Data shown
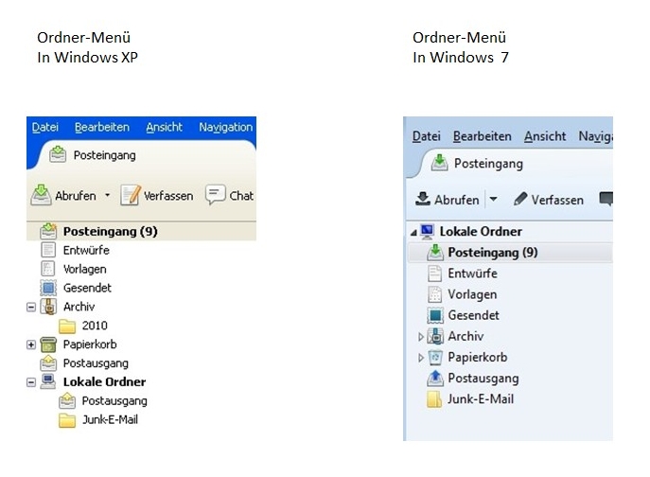The width and height of the screenshot is (650, 477).
Task: Select Entwürfe folder in Windows 7 tree
Action: (x=472, y=274)
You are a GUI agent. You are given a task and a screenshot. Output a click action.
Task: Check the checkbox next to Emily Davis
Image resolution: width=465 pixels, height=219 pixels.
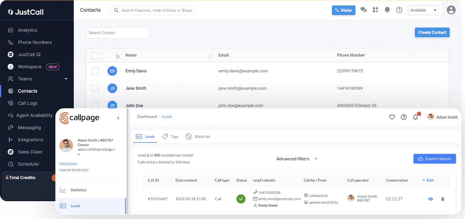click(95, 71)
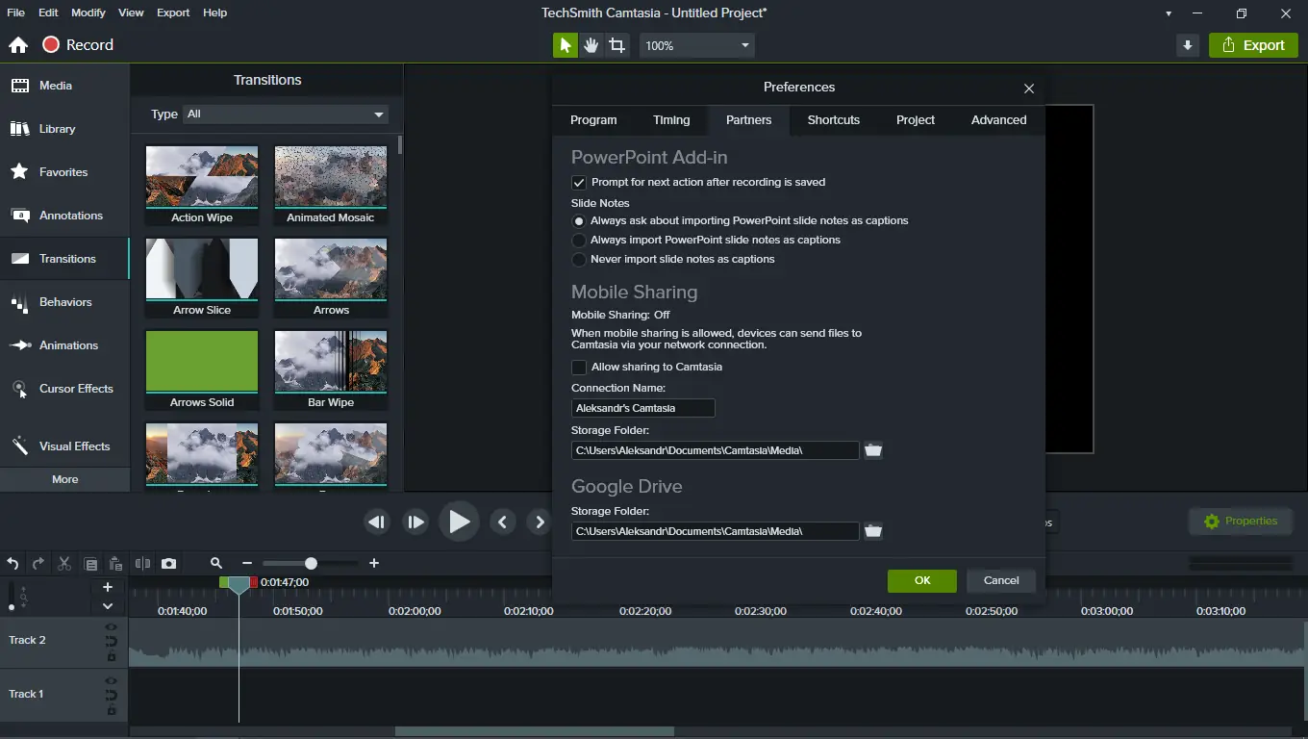
Task: Enable Allow sharing to Camtasia checkbox
Action: [579, 368]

Action item
Excluding images, output exactly the lines from the one that holds "Task: Check the checkbox next to Emily Davis" through the final line of the material, both ends included.

Answer space
Task: Check the checkbox next to Emily Davis
Image resolution: width=465 pixels, height=219 pixels.
click(95, 71)
Task: Enable Allow sharing to Camtasia checkbox
Action: [579, 368]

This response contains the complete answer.